Report how many lines of the material contain the string "screenshot". Add nothing beyond the number.

# [RECORDS FOR THIS EXERCISE]
::::::

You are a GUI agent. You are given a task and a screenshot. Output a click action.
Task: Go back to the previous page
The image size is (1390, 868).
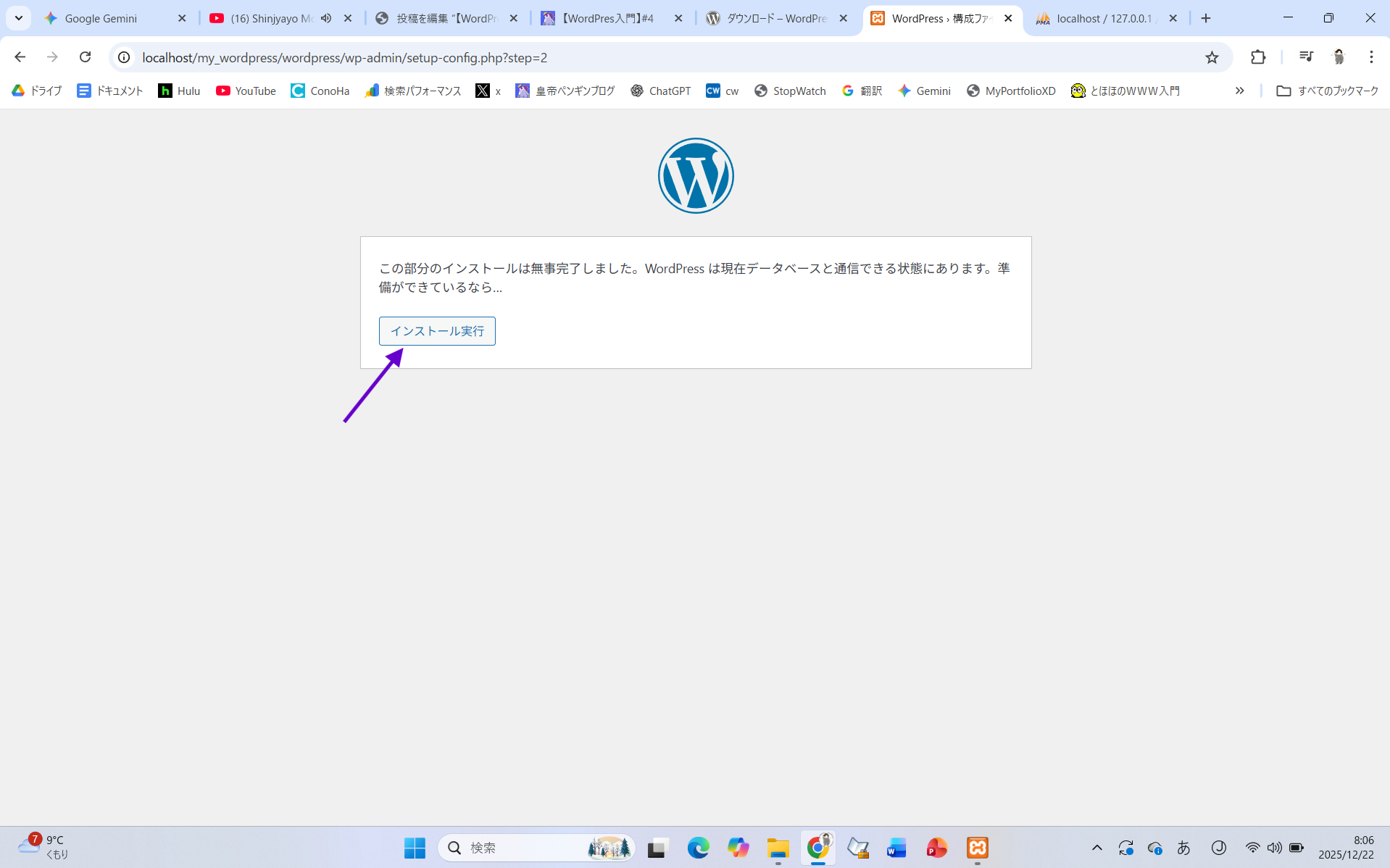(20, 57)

::::::

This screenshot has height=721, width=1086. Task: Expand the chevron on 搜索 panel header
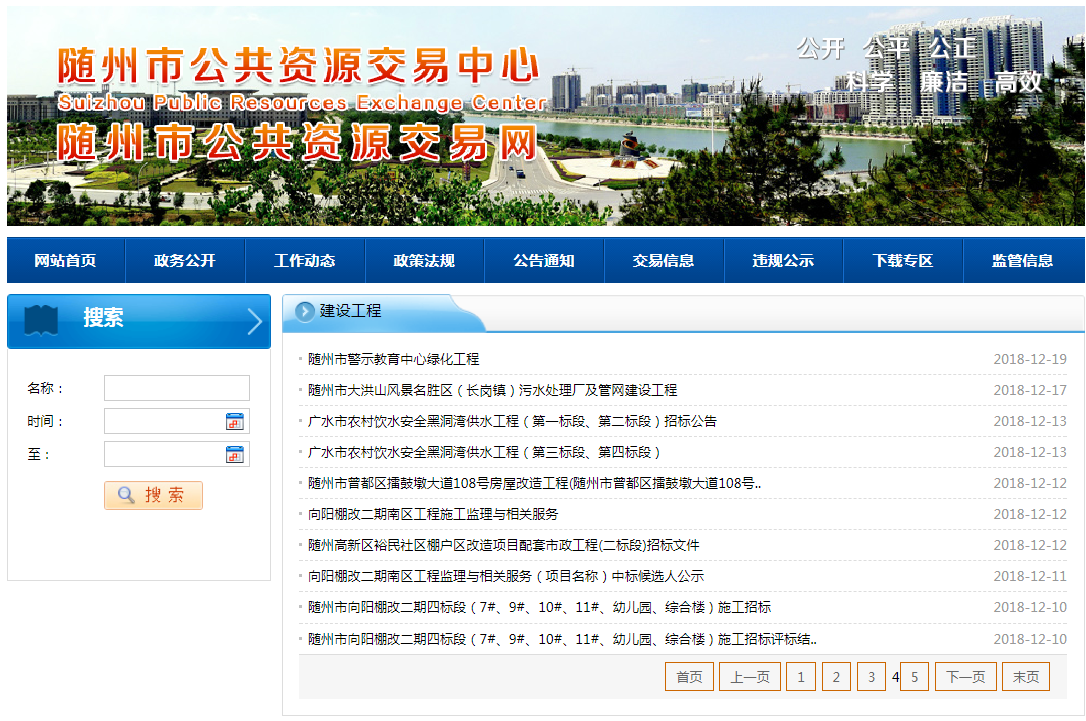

::::::

# [RESPONSE TO THE EXERCISE]
2